Media reports in 2020 stated that Amazon was quoted as saying that when they investigated a few of the seed packages, they looked like genuine Amazon orders that got delayed due to the pandemic. USDA found out that many recipients had, in fact, ordered seeds online. Unknown to the buyers, a lot of these sellers were Chinese companies based in Hong Kong, Shenzhen, Changsha, etc., with bad reviews. Tracing their orders and comparing them with the packages received, a lot of them did match their orders. Amazon also corroborated this.
But the question remains, how did so many people order seeds at the same time, and eventually forget? This, too, could be explained.
According to writer Chris Heath from the Atlantic, during the shutdown, a lot of people dedicated their time to gardening. This created seed shortages, resulting in delayed delivery. A lot of these seeds were unknowingly ordered from Chinese companies that were in lockdown. It created a backlog of orders, and all seeds started to get delivered around June-July when the lockdown was partly lifted.

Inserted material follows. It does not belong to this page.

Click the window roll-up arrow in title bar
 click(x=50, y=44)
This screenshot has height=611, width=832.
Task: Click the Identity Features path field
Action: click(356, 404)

Times were strange, and anxious people seeing labels from China did not connect the packages to something they had ordered months earlier. When Chris delved deeper, many recipients had indeed ordered seeds online, some of which took months to arrive. He contacted USDA with his theory of forgotten orders. But according to them, the investigation into the Chinese mystery seeds is ongoing, and therefore, they cannot officially release information yet. Moreover, the agency’s focus is on stopping this agricultural threat, not on proving why it happened.
But truth be told, be it brushing, forgotten orders, or both, the strange bit in this story is how they all spiraled into action around the same time, the same year!